* **WRITTEN INSTRUCTION**: In the article about the American circus, how many feet across is the ring that British equestrians performed in?

* **SUPPLIED TEXT**:
________________
The Washington PostDemocracy Dies in Darkness

The disappearance of the circus from American life leaves us lonelier

Circuses made entertainment a community event

Ringmaster Johnathan Lee Iverson says farewell to the crowd alongside Paulo Dos Santos, center, and Tatiana Tchalabaev, right, at the end of the Ringling Bros. and Barnum & Bailey Circus in Uniondale, N.Y., in 2017. (Michael S. Williamson/The Washington Post)

Much about popular entertainment has changed over the past century — from movies to talkies to television to VHS to DVD to Blu-ray to streaming. But as platforms have come and gone, one remained a constant: the American circus.

The cry “the circus is coming to town” once signaled a fourth major holiday, equivalent with Thanksgiving, Christmas and the Fourth of July. Shops, public offices and schools closed, and an entire populace assembled to witness the parade of bands, clowns, exotic animals and bejeweled performers marching from the rail yards to the circus grounds, paced by aromatic elephants and shrieking calliope music all the way. But the circus did more than entertain. It reassured Americans that anything was possible.

The circus has roots extending back to Greek and Roman times when emperors stalked wild beasts in coliseums to the delight of crowds. It was revived in Turkey in the Middle Ages when acrobats walked ropes that stretched from one ship’s mast to that of another. During the 18th century, British equestrians found gainful employment after life in the calvary corps by performing impossible feats of horsemanship inside a carefully measured ring (42 feet in diameter to this day, maximizing the centripetal force that plants a performer upon the mount).
________________
* **EXTRACTED MATERIAL**:
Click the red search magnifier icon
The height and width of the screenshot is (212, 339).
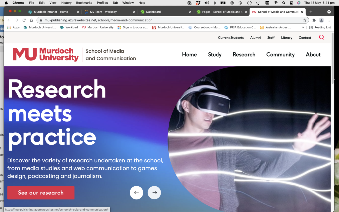click(321, 37)
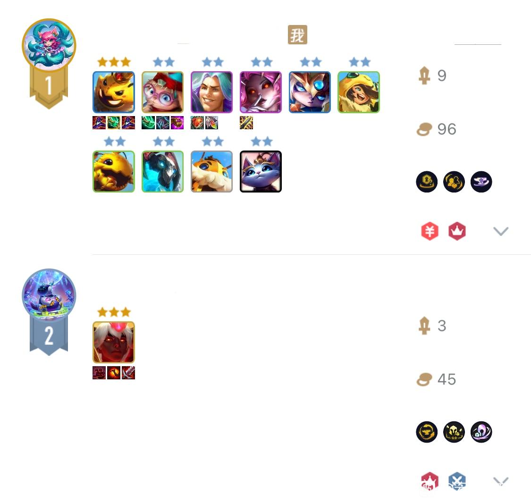Image resolution: width=531 pixels, height=503 pixels.
Task: Click the three-star golden bee champion portrait
Action: [114, 92]
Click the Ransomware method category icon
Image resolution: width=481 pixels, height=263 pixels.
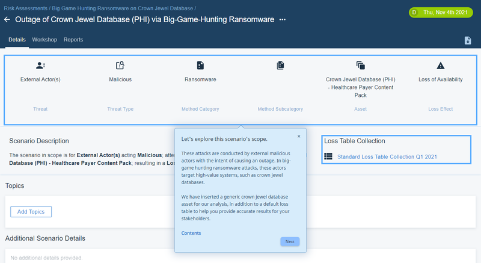coord(200,66)
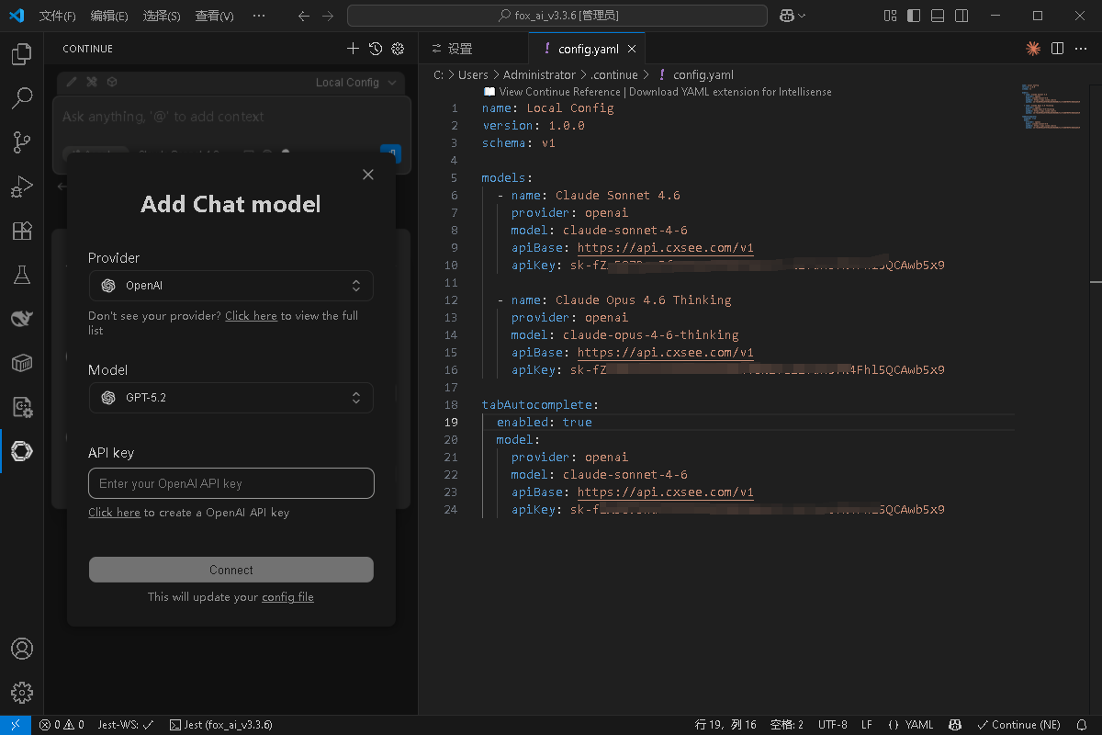Open the Extensions view
Image resolution: width=1102 pixels, height=735 pixels.
point(21,231)
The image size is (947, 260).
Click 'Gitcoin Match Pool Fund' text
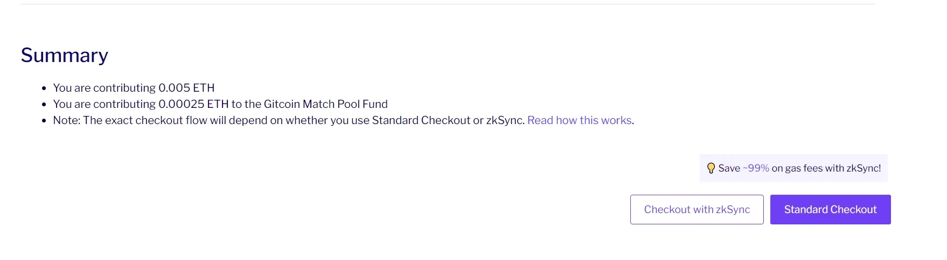[325, 104]
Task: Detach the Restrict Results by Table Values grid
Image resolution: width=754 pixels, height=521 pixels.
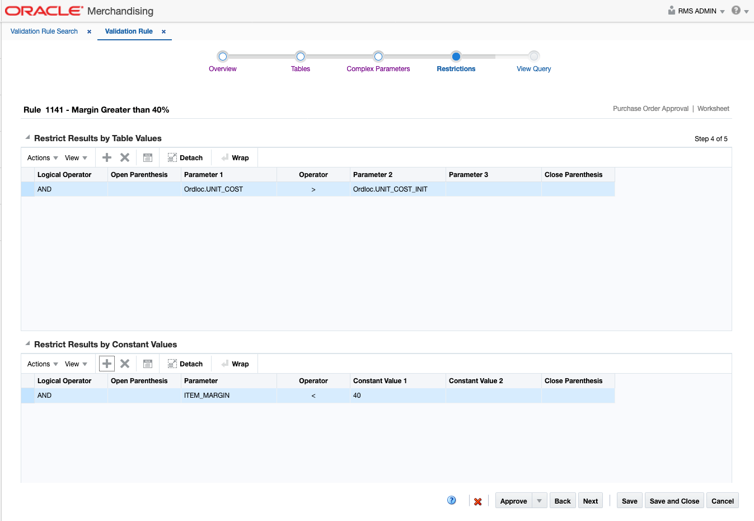Action: (x=185, y=157)
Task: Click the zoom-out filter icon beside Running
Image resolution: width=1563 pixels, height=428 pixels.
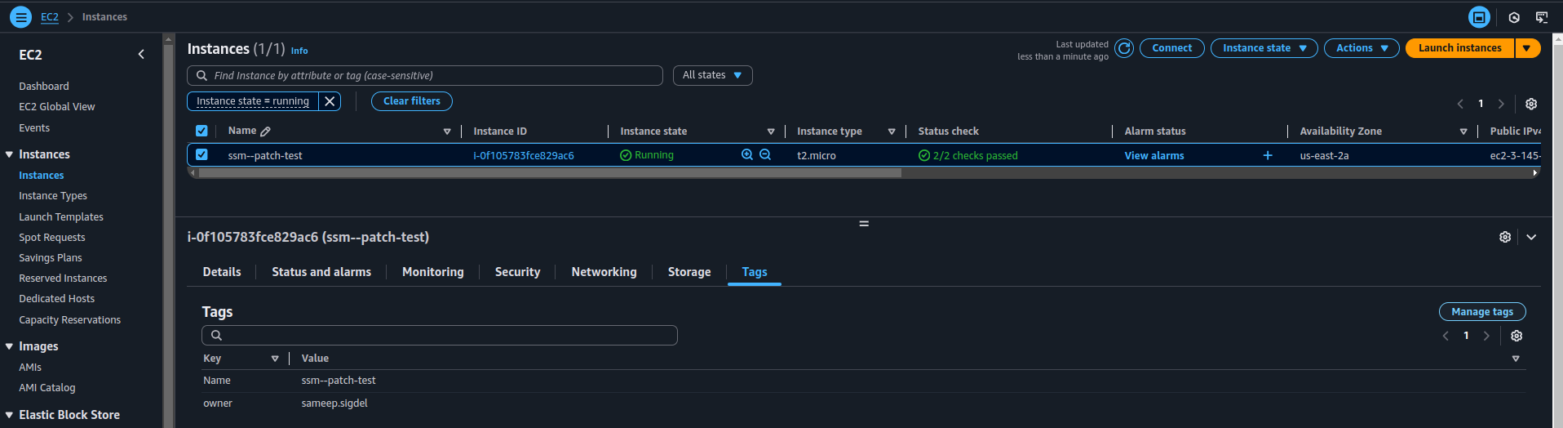Action: [765, 154]

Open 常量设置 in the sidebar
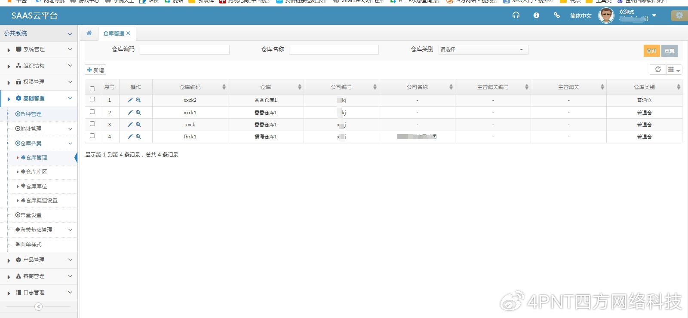pyautogui.click(x=31, y=215)
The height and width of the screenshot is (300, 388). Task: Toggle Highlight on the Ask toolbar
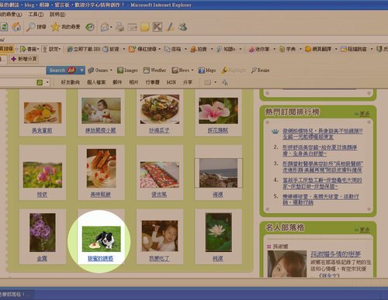[234, 70]
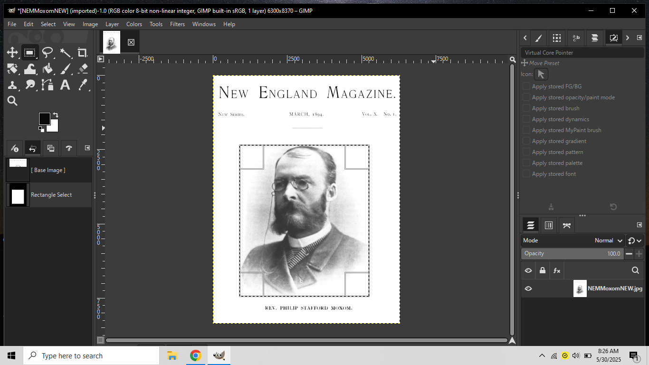Check Apply stored brush option
This screenshot has height=365, width=649.
click(x=526, y=108)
________________
* **THE SOLUTION**: 42 feet in diameter.